[Collected data entries]
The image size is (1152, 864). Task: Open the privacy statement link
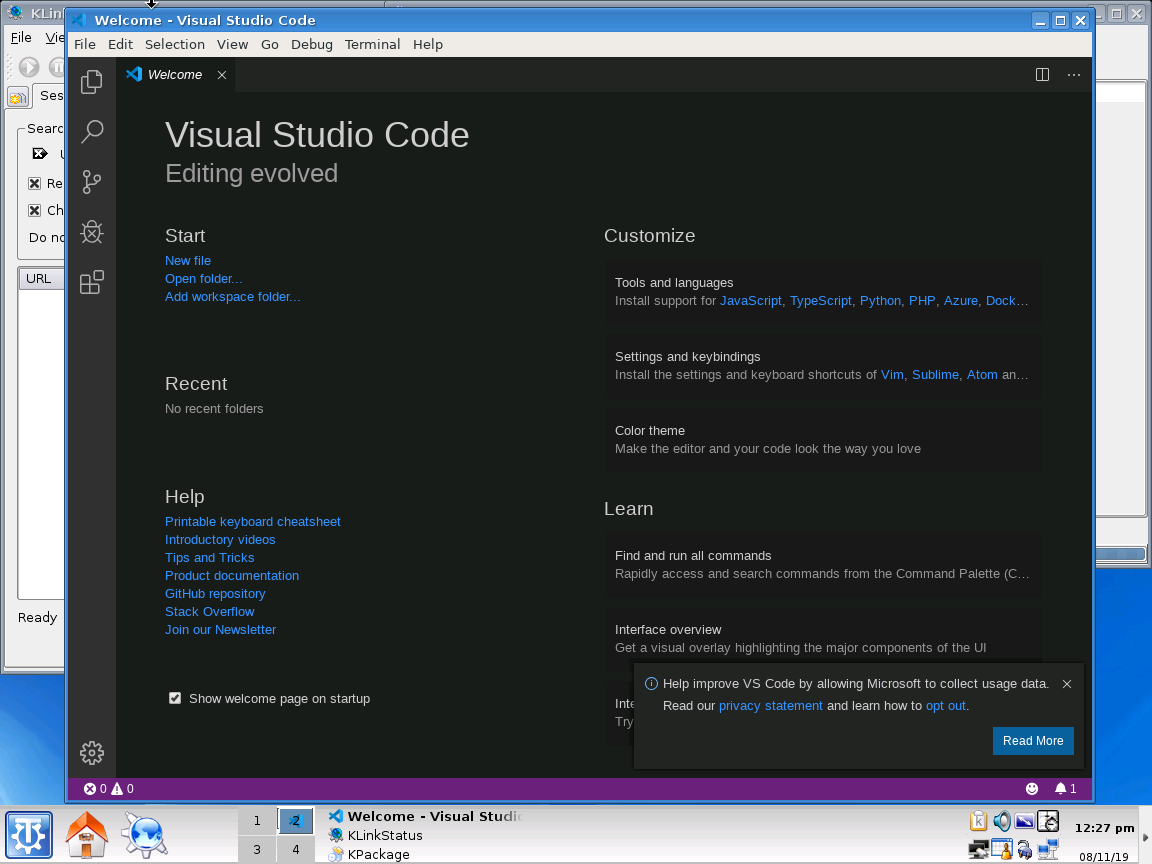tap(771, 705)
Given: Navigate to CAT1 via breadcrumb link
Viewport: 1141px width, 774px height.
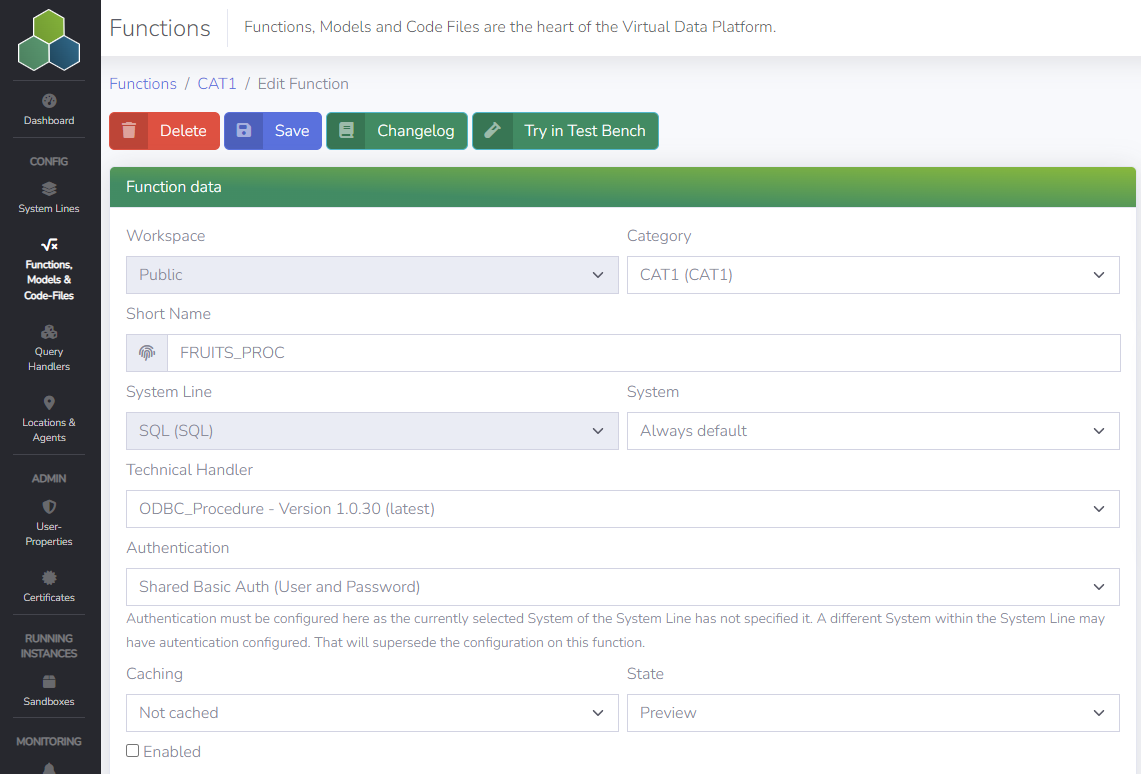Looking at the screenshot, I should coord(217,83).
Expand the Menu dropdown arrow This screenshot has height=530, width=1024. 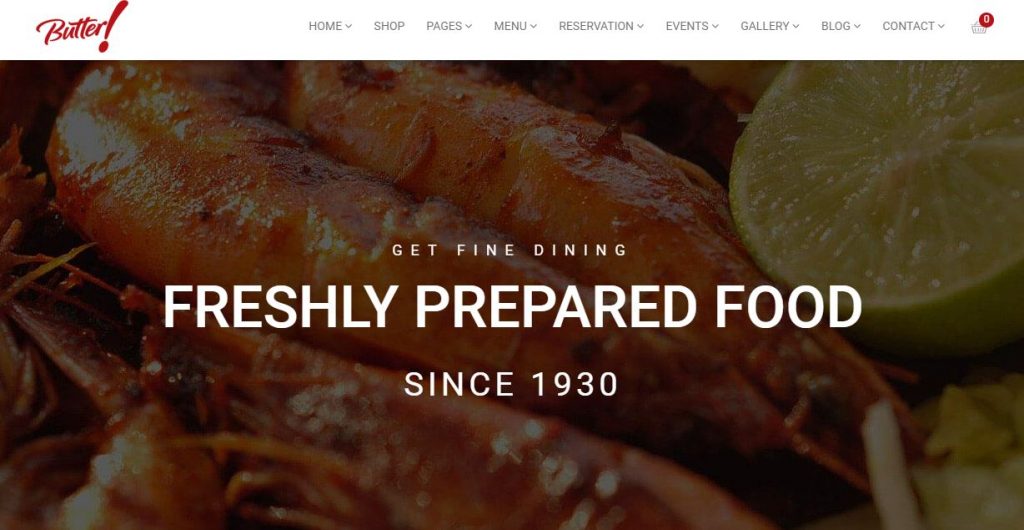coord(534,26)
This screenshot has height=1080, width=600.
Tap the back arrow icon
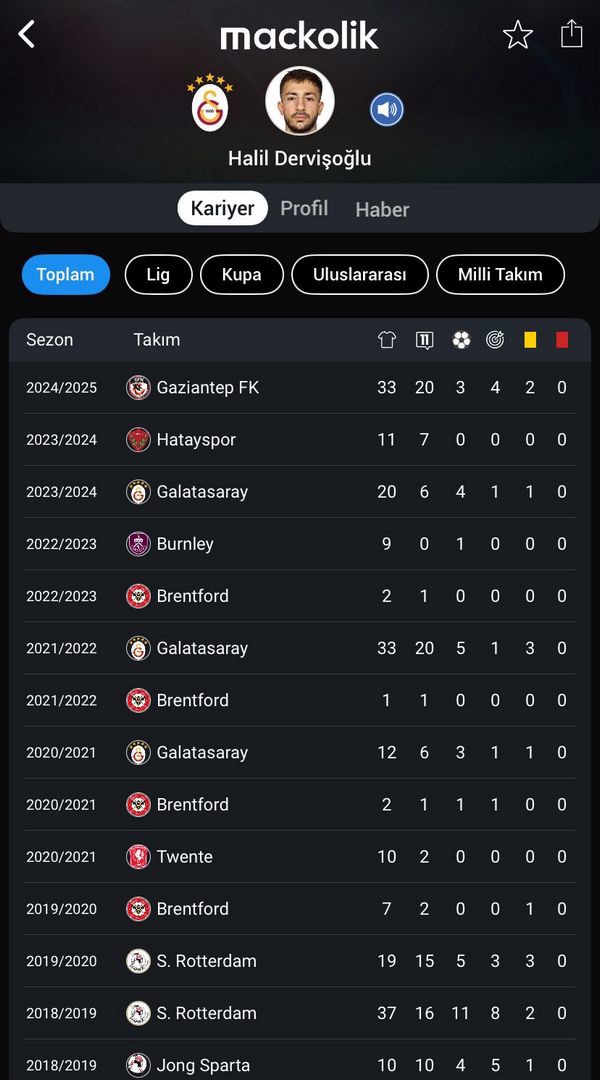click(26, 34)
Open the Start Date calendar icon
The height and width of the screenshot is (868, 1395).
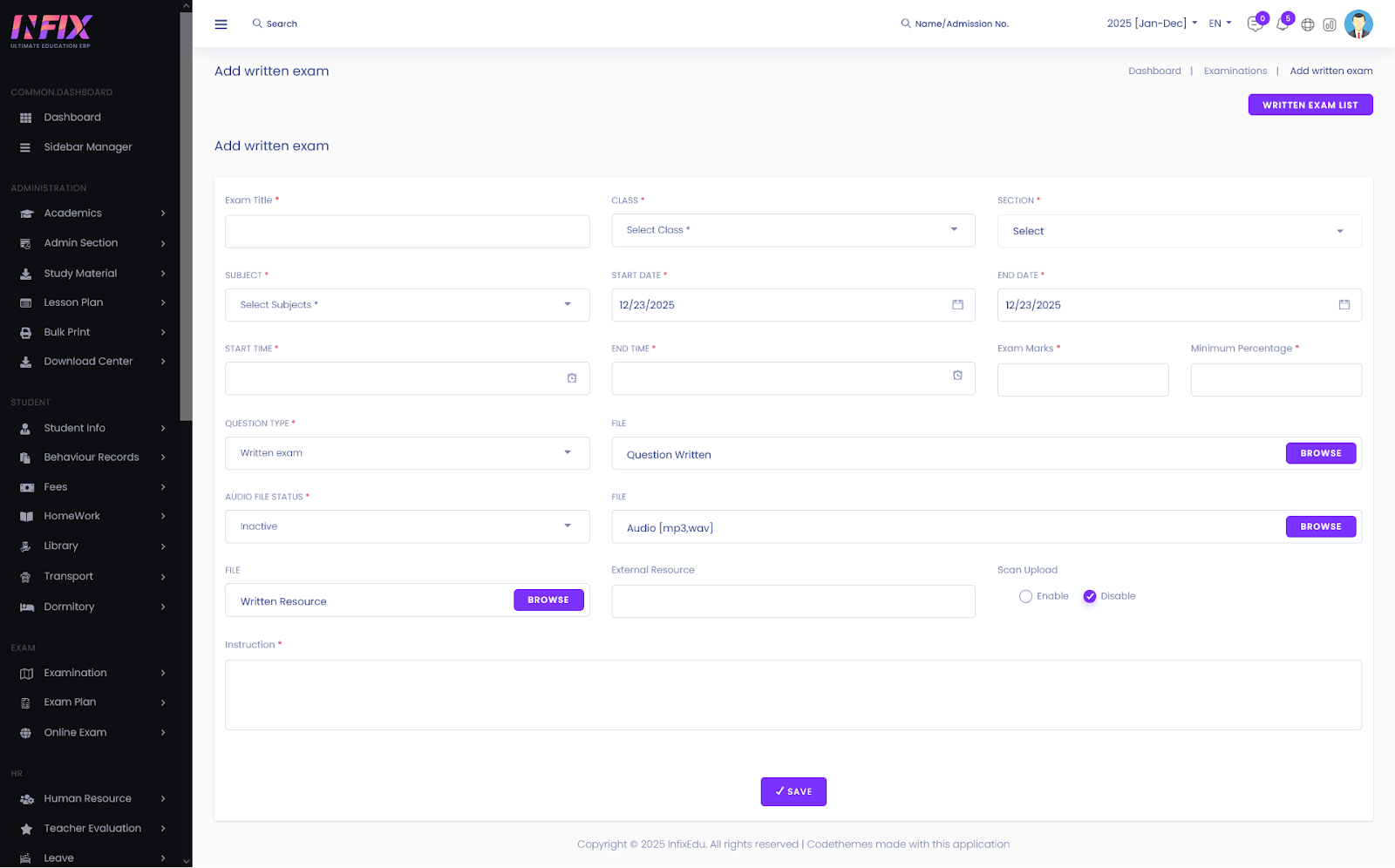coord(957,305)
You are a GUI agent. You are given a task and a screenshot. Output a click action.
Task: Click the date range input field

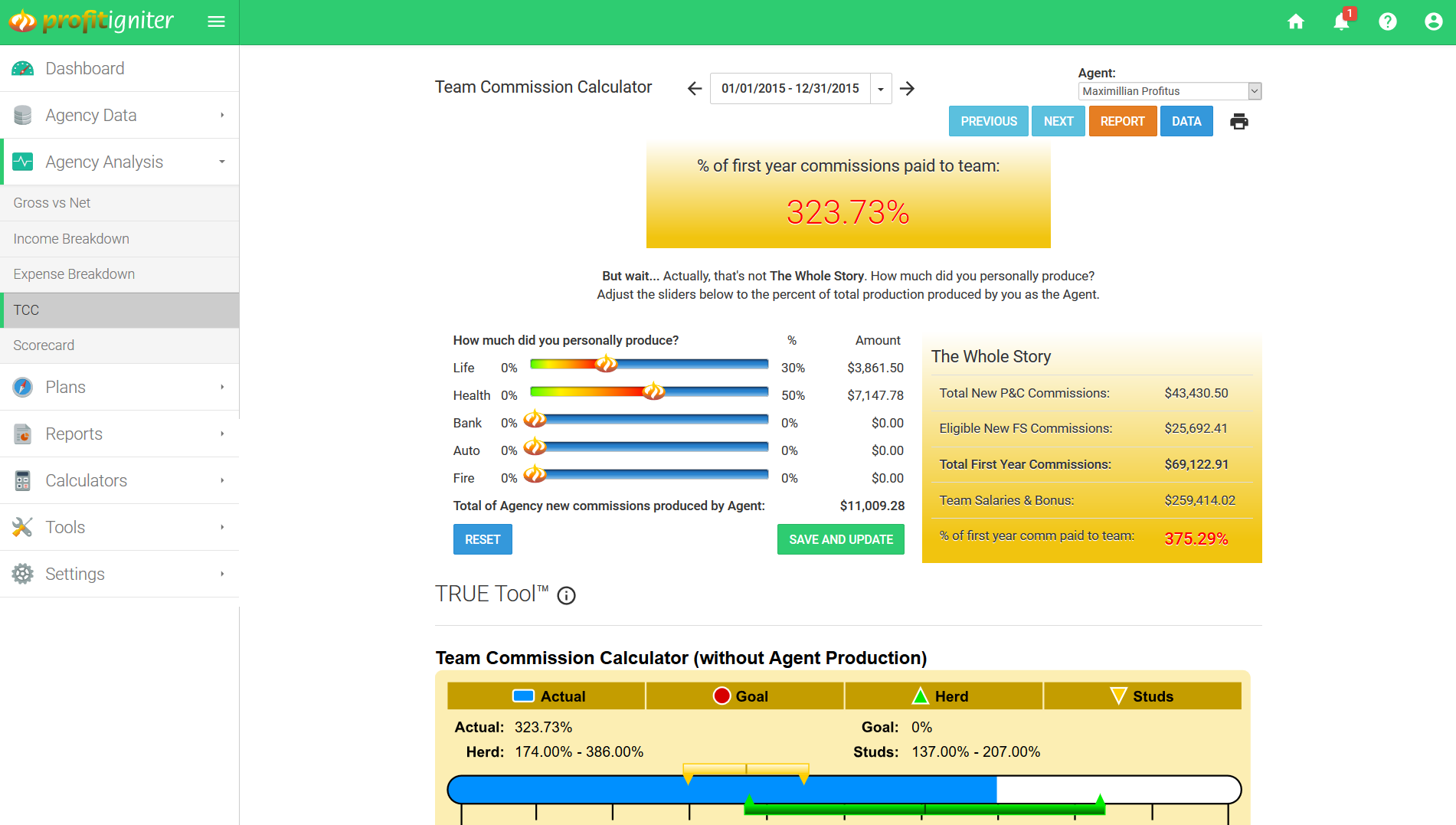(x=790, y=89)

TASK DIRECTIONS
Print exactly the line containing "Tap the back arrow icon" and every line after it through the final line above, and leave all pictures out.

WRITTEN REPLY
Tap the back arrow icon
click(26, 34)
Open the Start Date calendar icon
The height and width of the screenshot is (868, 1395).
coord(957,305)
You are a GUI agent. You are given a task and a screenshot. Output a click action.
Task: Click the date range input field

(x=790, y=89)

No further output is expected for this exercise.